ACTIVITY
Everything from the line containing "Sort by Issuer using the arrows icon" through the last line of the data below should be given again exactly, both end lines included and nothing more.

DATA FOR REVIEW
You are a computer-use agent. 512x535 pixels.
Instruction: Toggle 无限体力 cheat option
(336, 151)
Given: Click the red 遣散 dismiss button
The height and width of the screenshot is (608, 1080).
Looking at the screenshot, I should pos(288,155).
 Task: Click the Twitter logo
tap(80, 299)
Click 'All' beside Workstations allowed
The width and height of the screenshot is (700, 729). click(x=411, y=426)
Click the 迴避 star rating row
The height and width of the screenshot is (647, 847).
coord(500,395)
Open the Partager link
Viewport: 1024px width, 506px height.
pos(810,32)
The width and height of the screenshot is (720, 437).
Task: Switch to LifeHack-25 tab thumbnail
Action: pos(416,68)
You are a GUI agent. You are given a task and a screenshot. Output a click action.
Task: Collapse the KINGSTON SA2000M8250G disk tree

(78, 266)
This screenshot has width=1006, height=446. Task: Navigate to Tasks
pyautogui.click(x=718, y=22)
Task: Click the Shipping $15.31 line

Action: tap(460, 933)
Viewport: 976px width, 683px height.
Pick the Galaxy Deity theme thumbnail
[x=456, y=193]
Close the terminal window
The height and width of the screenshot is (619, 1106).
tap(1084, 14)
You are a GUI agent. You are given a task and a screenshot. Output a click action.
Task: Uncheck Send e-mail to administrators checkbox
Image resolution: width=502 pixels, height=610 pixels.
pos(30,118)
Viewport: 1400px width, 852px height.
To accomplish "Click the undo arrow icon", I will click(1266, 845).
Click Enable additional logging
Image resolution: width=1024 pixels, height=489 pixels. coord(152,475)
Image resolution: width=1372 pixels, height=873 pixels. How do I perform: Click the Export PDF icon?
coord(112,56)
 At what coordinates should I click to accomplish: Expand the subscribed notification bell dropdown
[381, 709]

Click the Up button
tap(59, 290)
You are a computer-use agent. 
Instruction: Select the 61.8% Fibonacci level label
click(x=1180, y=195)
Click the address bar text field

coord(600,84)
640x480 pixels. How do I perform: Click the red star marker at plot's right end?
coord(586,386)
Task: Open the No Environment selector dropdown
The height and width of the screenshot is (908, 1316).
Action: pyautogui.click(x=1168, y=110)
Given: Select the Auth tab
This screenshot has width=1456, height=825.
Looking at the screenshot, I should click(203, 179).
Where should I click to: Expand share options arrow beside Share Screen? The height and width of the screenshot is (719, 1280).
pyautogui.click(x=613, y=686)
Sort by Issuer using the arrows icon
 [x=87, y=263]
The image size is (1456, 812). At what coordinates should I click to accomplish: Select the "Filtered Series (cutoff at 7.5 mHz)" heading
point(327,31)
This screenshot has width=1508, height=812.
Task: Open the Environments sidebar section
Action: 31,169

WRITTEN RESPONSE
Sort by Issuer using the arrows icon
 [x=87, y=263]
The image size is (1456, 812). At what coordinates should I click to accomplish: Select the "Filtered Series (cutoff at 7.5 mHz)" heading
point(327,31)
This screenshot has width=1508, height=812.
Task: Open the Environments sidebar section
Action: 31,169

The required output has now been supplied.